In [1]:
import pandas as pd

# Example DataFrame creation
data = {
    'Name': ['Alice', 'Bob', 'Charlie', 'David'],
    'Age': [24, 30, 22, 35],
    'City': ['New York', 'Los Angeles', 'Chicago', 'Houston']
}

df = pd.DataFrame(data)

# Function to filter DataFrame by age
def filter_by_age(dataframe, age_threshold):
    """
    Filters the DataFrame to include only rows where the Age is greater than the specified threshold.

    Parameters:
    dataframe (pd.DataFrame): The DataFrame to filter.
    age_threshold (int): The age threshold for filtering.

    Returns:
    pd.DataFrame: A new DataFrame containing only the rows that meet the age criteria.
    """
    return dataframe[dataframe['Age'] > age_threshold]

# Example usage of the filter function
filtered_df = filter_by_age(df, 25)
print("Filtered DataFrame (Age > 25):")
print(filtered_df)


Filtered DataFrame (Age > 25):
    Name  Age         City
1    Bob   30  Los Angeles
3  David   35      Houston


In [2]:
import pandas as pd
from sqlalchemy import create_engine
import logging
from datetime import datetime
from sklearn.preprocessing import StandardScaler
import numpy as np

# Configure logging
logging.basicConfig(level=logging.INFO, format='%(asctime)s - %(levelname)s - %(message)s')
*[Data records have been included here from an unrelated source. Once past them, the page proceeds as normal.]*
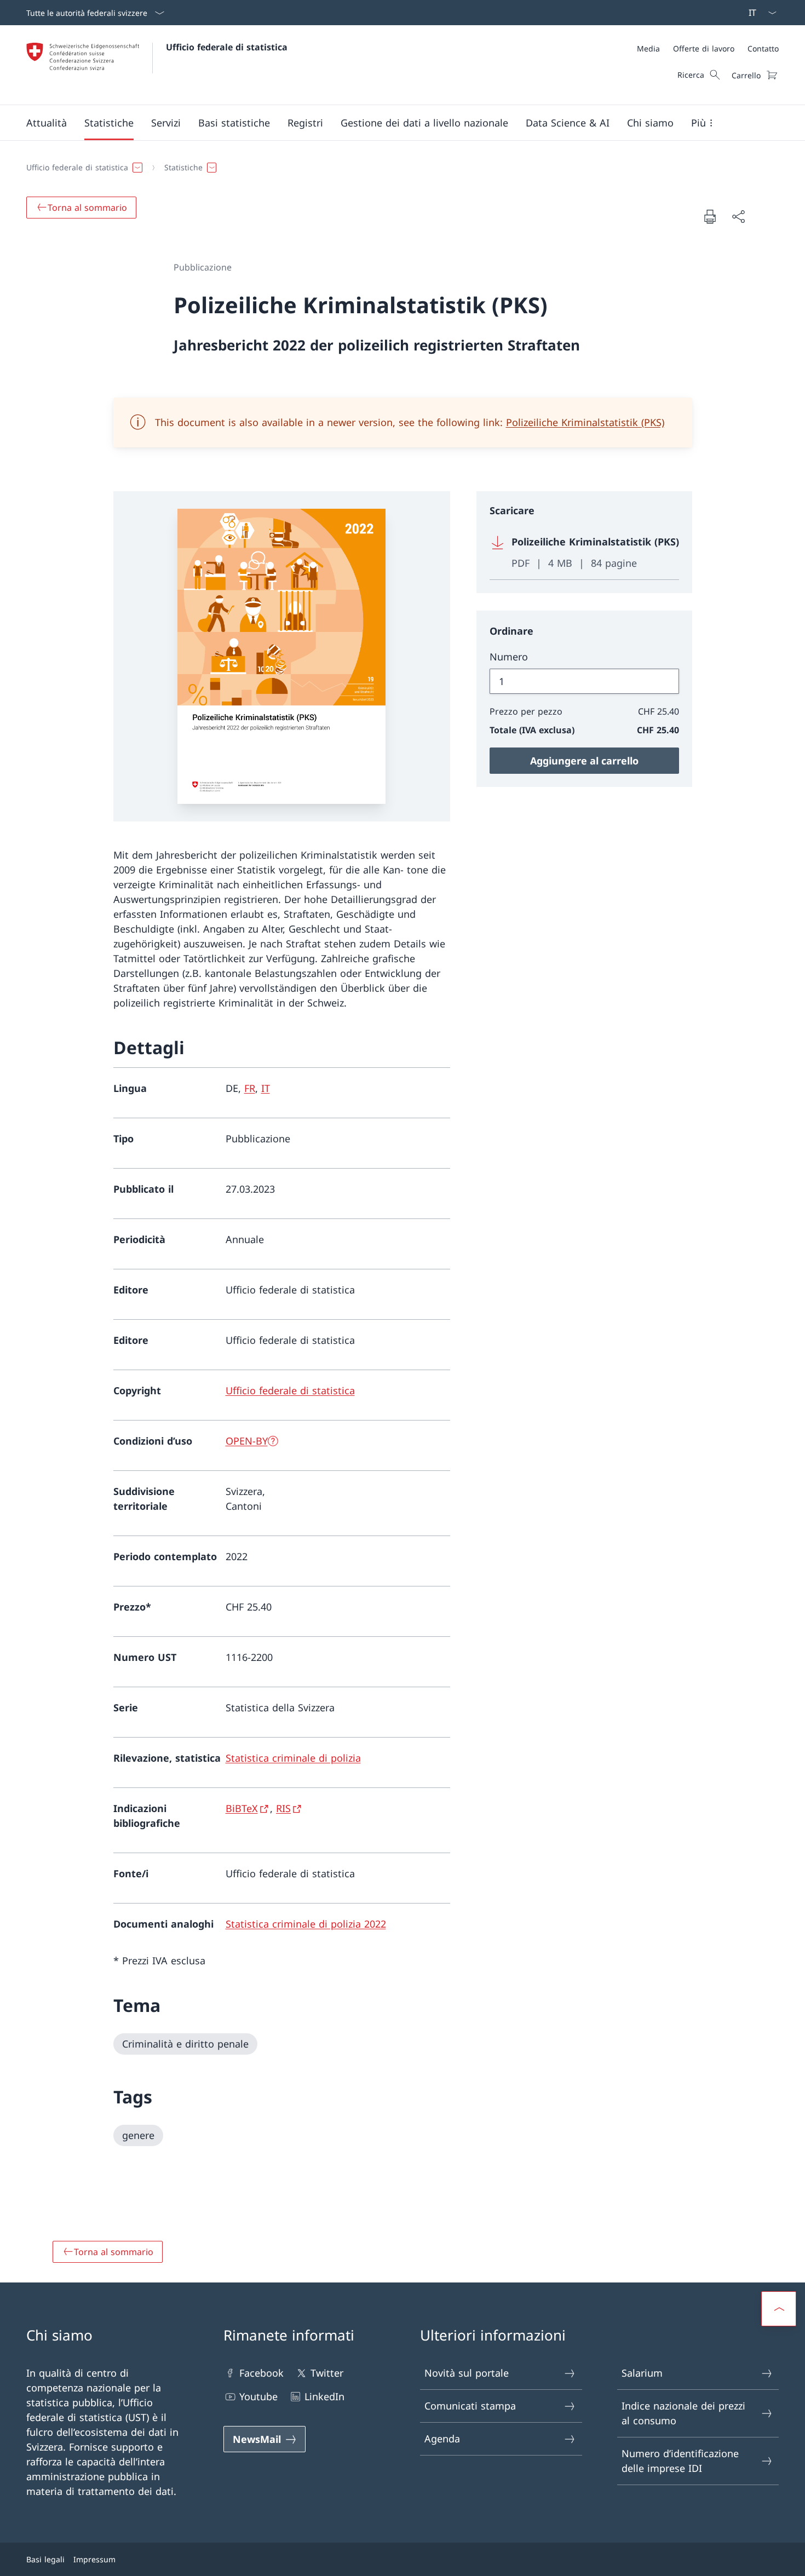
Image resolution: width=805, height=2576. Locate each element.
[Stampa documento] (709, 216)
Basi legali (45, 2559)
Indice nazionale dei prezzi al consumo (683, 2413)
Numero (509, 656)
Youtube (258, 2396)
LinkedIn (324, 2396)
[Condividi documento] (738, 216)
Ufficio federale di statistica (227, 47)
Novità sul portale (466, 2372)
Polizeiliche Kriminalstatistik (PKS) (585, 422)
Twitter (327, 2372)
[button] (47, 122)
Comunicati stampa (470, 2405)
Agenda (442, 2438)
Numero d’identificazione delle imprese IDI (680, 2461)
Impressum (94, 2559)
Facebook (261, 2372)
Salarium (642, 2372)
# Step 1: Create a dummy dataset
def create_dummy_data():
    """
    Create a dummy DataFrame for testing purposes.
    
    Returns:
    pd.DataFrame: A DataFrame containing dummy data.
    """
    logging.info("Creating dummy data.")
    data = {
        'Name': ['Alice', 'Bob', 'Charlie', 'David'],
        'Age': [24, 30, 22, 35],
        'City': ['New York', 'Los Angeles', 'Chicago', 'Houston'],
        'Salary': [70000, 80000, 60000, 90000]  # Added Salary for more complexity
    }
    return pd.DataFrame(data)

# Step 2: Data Processing
def process_data(dataframe):
    """
    Process the DataFrame by filtering and cleaning data.
    
    Parameters:
    dataframe (pd.DataFrame): The DataFrame to process.
    
    Returns:
    pd.DataFrame: The processed DataFrame.
    """
    logging.info("Processing data.")
    # Check if 'Age' column exists before filtering
    if 'Age' in dataframe.columns:
        processed_df = dataframe[dataframe['Age'] > 25]
        logging.info(f"Filtered data to {len(processed_df)} records where Age > 25.")
        
        # Standardize the Salary column
        if 'Salary' in processed_df.columns:
            scaler = StandardScaler()
            processed_df['Salary'] = scaler.fit_transform(processed_df[['Salary']])
            logging.info("Standardized the Salary column.")
        else:
            logging.warning("Salary column not found for standardization.")
    else:
        logging.error("The DataFrame does not contain an 'Age' column.")
        raise KeyError("The DataFrame does not contain an 'Age' column. Please check the input data.")
    
    return processed_df

# Step 3: Data Storage
def save_data(dataframe, db_connection_string, table_name):
    """
    Save the DataFrame to a SQL database.
    
    Parameters:
    dataframe (pd.DataFrame): The DataFrame to save.
    db_connection_string (str): The database connection string.
    table_name (str): The name of the table to save data to.
    """
    logging.info(f"Saving data to {table_name} in the database.")
    engine = create_engine(db_connection_string)
    try:
        dataframe.to_sql(table_name, con=engine, if_exists='replace', index=False)
        logging.info("Data saved successfully.")
    except Exception as e:
        logging.error(f"Error saving data: {e}")
        raise

# Step 4: Build and Execute the Data Pipeline
def run_data_pipeline(db_connection_string, table_name):
    """
    Execute the data pipeline: create, process, and save data.
    
    Parameters:
    db_connection_string (str): The database connection string.
    table_name (str): The name of the table to save data to.
    """
    try:
        # Create dummy data
        df = create_dummy_data()
        
        # Process data
        processed_df = process_data(df)
        
        # Save data to a database
        save_data(processed_df, db_connection_string, table_name)
    except Exception as e:
        logging.error(f"An error occurred during the data pipeline execution: {e}")

# Example usage
if __name__ == "__main__":
    run_data_pipeline('sqlite:///my_database.db', 'filtered_data')

2024-11-20 13:11:15,914 - INFO - Creating dummy data.
2024-11-20 13:11:15,917 - INFO - Processing data.
2024-11-20 13:11:15,920 - INFO - Filtered data to 2 records where Age > 25.
A value is trying to be set on a copy of a slice from a DataFrame.
Try using .loc[row_indexer,col_indexer] = value instead

See the caveats in the documentation: https://pandas.pydata.org/pandas-docs/stable/user_guide/indexing.html#returning-a-view-versus-a-copy
  processed_df['Salary'] = scaler.fit_transform(processed_df[['Salary']])
2024-11-20 13:11:15,933 - INFO - Standardized the Salary column.
2024-11-20 13:11:15,936 - INFO - Saving data to filtered_data in the database.
2024-11-20 13:11:16,117 - INFO - Data saved successfully.